[AVAILABLE DATA — start]
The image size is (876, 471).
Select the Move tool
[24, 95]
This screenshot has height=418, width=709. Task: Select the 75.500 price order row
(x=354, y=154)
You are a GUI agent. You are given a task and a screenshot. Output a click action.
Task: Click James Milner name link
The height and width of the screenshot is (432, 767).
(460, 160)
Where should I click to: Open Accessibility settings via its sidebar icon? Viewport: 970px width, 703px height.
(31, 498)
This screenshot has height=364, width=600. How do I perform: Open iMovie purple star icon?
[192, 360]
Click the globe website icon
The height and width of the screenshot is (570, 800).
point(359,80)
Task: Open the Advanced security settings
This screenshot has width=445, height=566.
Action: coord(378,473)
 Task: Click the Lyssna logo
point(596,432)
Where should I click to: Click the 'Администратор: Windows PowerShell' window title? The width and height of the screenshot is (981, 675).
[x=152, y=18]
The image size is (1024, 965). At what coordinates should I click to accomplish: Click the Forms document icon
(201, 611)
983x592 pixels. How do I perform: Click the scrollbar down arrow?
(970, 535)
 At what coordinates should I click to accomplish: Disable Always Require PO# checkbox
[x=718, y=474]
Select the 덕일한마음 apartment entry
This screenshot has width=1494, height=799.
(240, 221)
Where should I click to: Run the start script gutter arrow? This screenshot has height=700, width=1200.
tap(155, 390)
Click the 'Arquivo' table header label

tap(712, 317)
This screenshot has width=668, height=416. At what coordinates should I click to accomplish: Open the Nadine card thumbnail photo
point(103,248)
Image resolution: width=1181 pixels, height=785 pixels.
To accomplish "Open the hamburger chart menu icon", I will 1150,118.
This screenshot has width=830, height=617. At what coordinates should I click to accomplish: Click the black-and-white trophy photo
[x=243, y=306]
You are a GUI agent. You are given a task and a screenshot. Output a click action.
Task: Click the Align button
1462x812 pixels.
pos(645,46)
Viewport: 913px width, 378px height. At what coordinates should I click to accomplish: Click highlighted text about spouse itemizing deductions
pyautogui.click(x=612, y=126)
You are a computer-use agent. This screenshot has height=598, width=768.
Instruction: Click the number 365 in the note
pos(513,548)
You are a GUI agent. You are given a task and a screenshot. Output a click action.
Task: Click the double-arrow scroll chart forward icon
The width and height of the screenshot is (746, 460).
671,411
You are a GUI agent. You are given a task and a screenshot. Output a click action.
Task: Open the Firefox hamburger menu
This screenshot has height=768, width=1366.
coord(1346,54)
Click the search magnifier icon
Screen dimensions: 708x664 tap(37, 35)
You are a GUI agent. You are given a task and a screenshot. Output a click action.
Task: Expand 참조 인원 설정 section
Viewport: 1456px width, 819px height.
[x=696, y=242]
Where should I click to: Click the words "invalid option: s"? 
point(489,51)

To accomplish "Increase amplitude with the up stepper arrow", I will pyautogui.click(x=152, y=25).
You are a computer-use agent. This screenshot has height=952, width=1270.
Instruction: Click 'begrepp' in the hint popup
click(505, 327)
[AVAILABLE DATA — finish]
The records above need to be retyped in full, exactly as given.

→ EXERCISE SOLUTION
The image size is (876, 471).
Select the Move tool
[24, 95]
This screenshot has height=418, width=709. Task: Select the 75.500 price order row
(x=354, y=154)
You are a GUI agent. You are given a task and a screenshot. Output a click action.
Task: Click James Milner name link
The height and width of the screenshot is (432, 767).
(460, 160)
Where should I click to: Open Accessibility settings via its sidebar icon? Viewport: 970px width, 703px height.
(31, 498)
This screenshot has height=364, width=600. How do I perform: Open iMovie purple star icon?
[192, 360]
Click the globe website icon
The height and width of the screenshot is (570, 800).
point(359,80)
Task: Open the Advanced security settings
This screenshot has width=445, height=566.
Action: coord(378,473)
 Task: Click the Lyssna logo
point(596,432)
Where should I click to: Click the 'Администратор: Windows PowerShell' window title? The width and height of the screenshot is (981, 675).
[x=152, y=18]
The image size is (1024, 965). At what coordinates should I click to accomplish: Click the Forms document icon
(201, 611)
983x592 pixels. How do I perform: Click the scrollbar down arrow?
(970, 535)
 At what coordinates should I click to accomplish: Disable Always Require PO# checkbox
[x=718, y=474]
Select the 덕일한마음 apartment entry
This screenshot has width=1494, height=799.
(240, 221)
Where should I click to: Run the start script gutter arrow? This screenshot has height=700, width=1200.
tap(155, 390)
Click the 'Arquivo' table header label

tap(712, 317)
This screenshot has width=668, height=416. At what coordinates should I click to accomplish: Open the Nadine card thumbnail photo
point(103,248)
Image resolution: width=1181 pixels, height=785 pixels.
To accomplish "Open the hamburger chart menu icon", I will 1150,118.
This screenshot has width=830, height=617. At what coordinates should I click to accomplish: Click the black-and-white trophy photo
[x=243, y=306]
You are a GUI agent. You are given a task and a screenshot. Output a click action.
Task: Click the Align button
1462x812 pixels.
pos(645,46)
Viewport: 913px width, 378px height. At what coordinates should I click to accomplish: Click highlighted text about spouse itemizing deductions
pyautogui.click(x=612, y=126)
You are a computer-use agent. This screenshot has height=598, width=768.
Instruction: Click the number 365 in the note
pos(513,548)
You are a GUI agent. You are given a task and a screenshot. Output a click action.
Task: Click the double-arrow scroll chart forward icon
The width and height of the screenshot is (746, 460).
671,411
You are a GUI agent. You are given a task and a screenshot. Output a click action.
Task: Open the Firefox hamburger menu
This screenshot has height=768, width=1366.
coord(1346,54)
Click the search magnifier icon
Screen dimensions: 708x664 tap(37, 35)
You are a GUI agent. You are given a task and a screenshot. Output a click action.
Task: Expand 참조 인원 설정 section
Viewport: 1456px width, 819px height.
[x=696, y=242]
Where should I click to: Click the words "invalid option: s"? 
point(489,51)

To accomplish "Increase amplitude with the up stepper arrow", I will pyautogui.click(x=152, y=25).
You are a computer-use agent. This screenshot has height=952, width=1270.
Instruction: Click 'begrepp' in the hint popup
click(505, 327)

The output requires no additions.